There are four fundamental aspects of any system behavior.

i) interconnectedness - how the parts of the system are interrelated. If interrelatedness is not understood properly, often interventions create more problems than solutions

ii) synthesis - the system is not merely sum of the parts but the product of interaction between the parts and hence it’s important to see the system as a whole and not just as collection of parts

iii) feedback loops - such interactions create reinforcing/positive or balancing/negative feedback loops

iv) causality - identifying positive or negative causal linkage between the parts

The below picture aptly summarizes systems thinking.

Systems thinking as a mental model for investing

Though ‘Systems thinking’ is primarily a tool for problem-solving, the underlying idea provides an important framework to see things from systems perspective.

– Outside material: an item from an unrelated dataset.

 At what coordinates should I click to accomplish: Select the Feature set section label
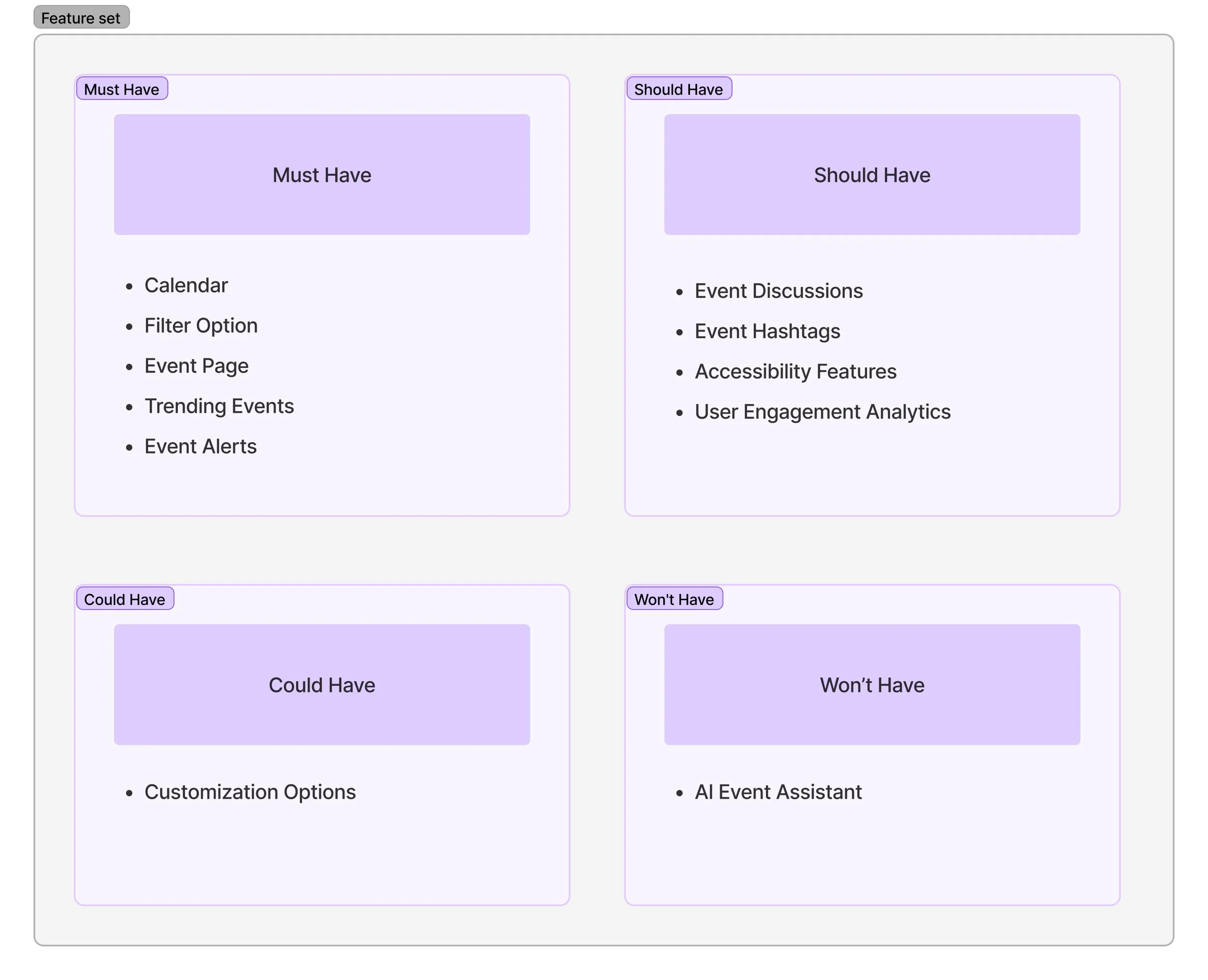(81, 17)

A business is part of a huge ‘ecosystem’ called industry and understanding linkages of supply chains helps figure out where the value is being created. Let’s consider two different industries to understand this concept better.

During 2007-2017, China’s share in the global chemical industry expanded from 6% to 37%. The chemical industry shifted from the West to Asia and China grabbed the opportunity to grow its chemical sales supported by domestic demand, government subsidies, and relaxed pollution norms. India’s share during the same period just moved from 2% to 3%. During FY15-17, the Chinese government tightened the pollution norms and which led to a significant capacities shutdown in China. Further, labor costs also increased in China reducing the competitiveness of its chemical industry vis-a-vis India. Hence, the Indian players got benefitted immensely during FY17-21 with India’s share in the global market increasing to 4%. The share is expected to further increase to 6% in the next 5 years as per CRISIL estimates and the Indian chemical players will continue to flourish. However, the value -addition by the companies will depend on the management’s understanding of the global ecosystem and thus it’s an important criterion while evaluating a chemical company.

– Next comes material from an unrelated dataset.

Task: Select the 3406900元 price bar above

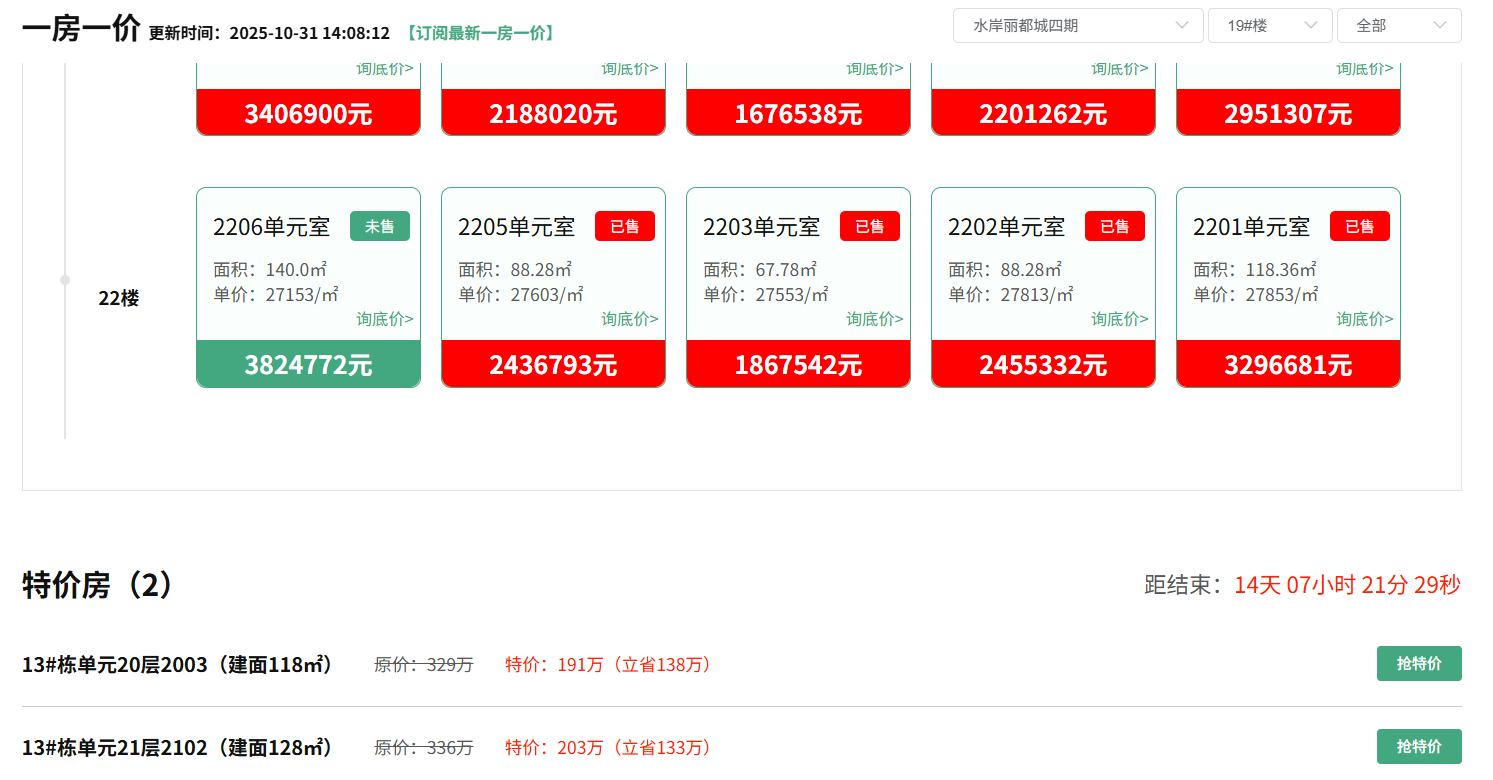Action: pyautogui.click(x=308, y=113)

Compare this with the current solar energy ecosystem in the world where China is at an advantage in solar panel manufacturing. China commands 80% of the share in the manufacturing of polysilicon which is a key raw material to manufacture solar modules. Further, China alone produces more than 60% of metallurgical grade silicon which is a raw material for polysilicon. In India, big players like Reliance, Adani, and Jindal have participated in the PLI scheme to establish a 4GW vertically integrated facility from polysilicon to solar wafers and modules. However, the raw material supply chain is dominated by China. In addition, Chinese players have built up significant capacities for solar modules. This is an example of difficult ecosystem wherein Indian solar module manufacturers are at disadvantage in terms of global competitiveness. This, however, does not mean that Indian players will always be at disadvantage compared to their Chinese counterparts but it can take a very long time for the ecosystem to turn favorable.

This framework is used by businesses to identify structural issues by looking deeper and understanding causal relationships between the functions. However, it's an important mental model while evaluating companies as revenue and profits only grow to the extent ecosystems allow regardless of management optimism or comprehensive strategies adopted by the companies.